**Work instructions**
Using the line with "You are a computer-use agent." as your starting point, transcribe it and each line beneath it word for word until the records run out, without pictures.

Stored data entries
╔══

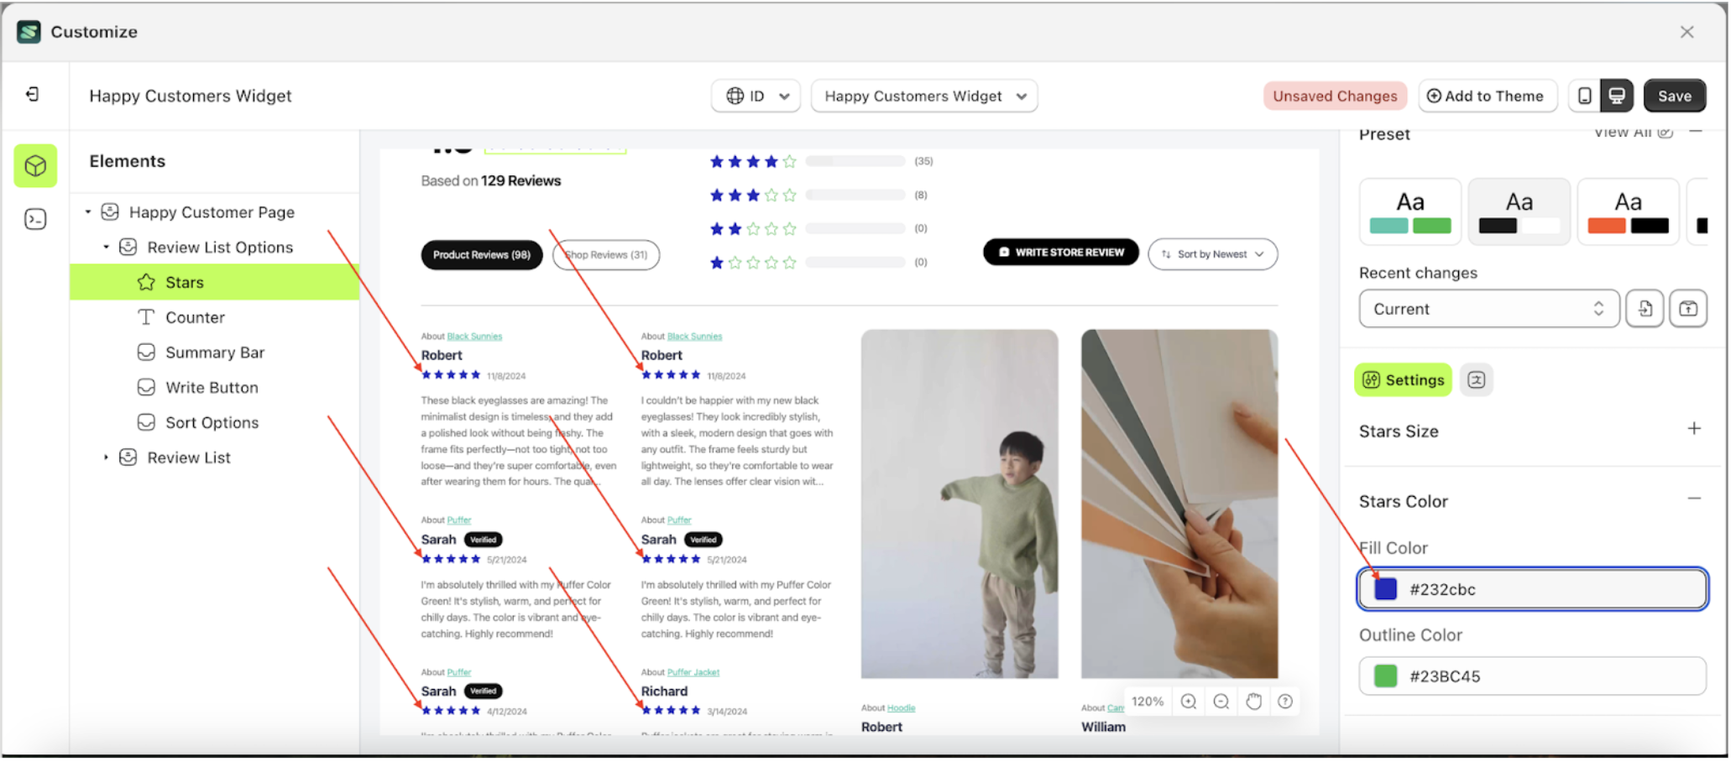Click the exit back arrow icon
This screenshot has height=762, width=1736.
click(33, 94)
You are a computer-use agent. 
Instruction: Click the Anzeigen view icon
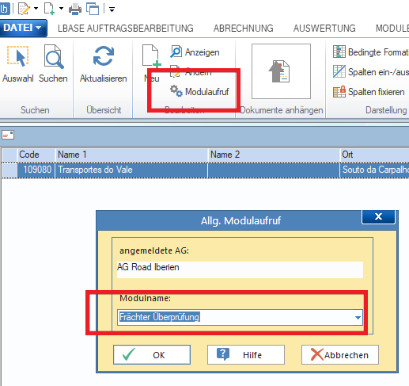coord(176,52)
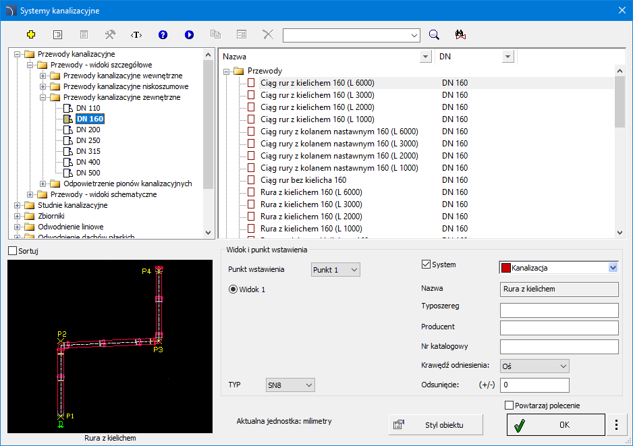
Task: Click the Styl obiektu button
Action: coord(435,425)
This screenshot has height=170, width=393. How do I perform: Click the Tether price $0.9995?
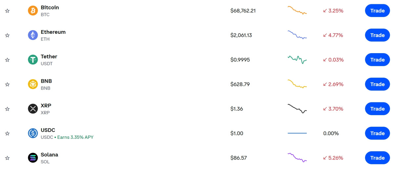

╚══

**Output**
You are a computer-use agent. 
Instruction: Click the Anzeigen view icon
coord(176,52)
Task: Click the Styl obiektu button
Action: coord(435,425)
This screenshot has height=170, width=393. How do I perform: Click the Tether price $0.9995?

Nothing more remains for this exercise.